Claude Code Observability Stack

A comprehensive observability solution for monitoring Claude Code usage, performance, and costs. This setup implements the recommendations from the Claude Code Observability Documentation to provide deep insights into AI-assisted development workflows.

📸 Dashboard Screenshots

📊 Claude Code Dashboard

The main operations dashboard with comprehensive visibility into sessions, costs, tool usage, performance, and real-time event logs.
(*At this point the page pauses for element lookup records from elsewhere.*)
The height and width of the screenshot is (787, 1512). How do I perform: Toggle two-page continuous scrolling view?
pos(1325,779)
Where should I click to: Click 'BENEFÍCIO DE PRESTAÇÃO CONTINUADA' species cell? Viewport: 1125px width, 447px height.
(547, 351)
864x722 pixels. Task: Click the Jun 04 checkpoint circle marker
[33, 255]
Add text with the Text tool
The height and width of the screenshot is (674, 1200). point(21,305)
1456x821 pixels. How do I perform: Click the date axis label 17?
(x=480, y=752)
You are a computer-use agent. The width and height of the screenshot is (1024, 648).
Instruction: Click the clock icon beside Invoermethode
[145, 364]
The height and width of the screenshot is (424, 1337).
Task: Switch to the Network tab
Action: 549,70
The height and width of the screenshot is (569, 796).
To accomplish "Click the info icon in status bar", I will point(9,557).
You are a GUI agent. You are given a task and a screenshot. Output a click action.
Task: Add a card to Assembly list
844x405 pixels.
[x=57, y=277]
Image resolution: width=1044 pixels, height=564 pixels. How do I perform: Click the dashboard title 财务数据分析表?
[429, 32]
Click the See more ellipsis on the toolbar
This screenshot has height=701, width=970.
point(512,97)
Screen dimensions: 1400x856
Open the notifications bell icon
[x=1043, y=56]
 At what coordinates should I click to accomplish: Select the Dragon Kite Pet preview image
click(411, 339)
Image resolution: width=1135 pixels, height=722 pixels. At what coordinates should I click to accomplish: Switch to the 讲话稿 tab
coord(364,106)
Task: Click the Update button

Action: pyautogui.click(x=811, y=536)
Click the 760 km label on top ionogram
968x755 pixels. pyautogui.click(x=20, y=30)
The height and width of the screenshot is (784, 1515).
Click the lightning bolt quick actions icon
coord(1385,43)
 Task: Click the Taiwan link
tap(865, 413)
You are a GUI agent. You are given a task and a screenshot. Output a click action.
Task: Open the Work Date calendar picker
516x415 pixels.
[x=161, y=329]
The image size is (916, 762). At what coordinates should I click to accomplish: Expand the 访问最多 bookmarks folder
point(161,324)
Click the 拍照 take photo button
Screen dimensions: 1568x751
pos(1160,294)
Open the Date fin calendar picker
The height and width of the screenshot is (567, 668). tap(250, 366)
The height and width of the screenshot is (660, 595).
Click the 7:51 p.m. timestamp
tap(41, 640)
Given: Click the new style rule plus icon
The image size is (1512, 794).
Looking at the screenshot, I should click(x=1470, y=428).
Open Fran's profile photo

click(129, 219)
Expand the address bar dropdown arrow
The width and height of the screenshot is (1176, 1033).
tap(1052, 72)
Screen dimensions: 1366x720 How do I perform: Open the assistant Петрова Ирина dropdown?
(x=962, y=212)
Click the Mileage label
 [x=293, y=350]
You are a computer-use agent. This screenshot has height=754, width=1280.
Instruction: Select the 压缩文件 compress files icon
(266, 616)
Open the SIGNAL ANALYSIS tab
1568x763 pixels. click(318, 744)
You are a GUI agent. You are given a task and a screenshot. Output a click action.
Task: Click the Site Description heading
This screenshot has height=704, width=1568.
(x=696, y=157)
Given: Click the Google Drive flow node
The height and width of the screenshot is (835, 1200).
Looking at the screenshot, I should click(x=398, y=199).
Sections: Overview stats, Cost & Usage Analysis, Tool Usage & Performance, Performance & Errors, User Activity & Productivity, Event Logs

🚀 Developer Productivity Dashboard

Executive cockpit view with hero stats, activity timelines, tool breakdown, code velocity, and cost intelligence.

Sections: Hero Stats, Activity Timeline, What Claude Did, Cost Intelligence, Live Activity

🎯 Token Usage Analysis Dashboard

Deep-dive into token consumption patterns, model distribution, session analysis, and cache efficiency metrics.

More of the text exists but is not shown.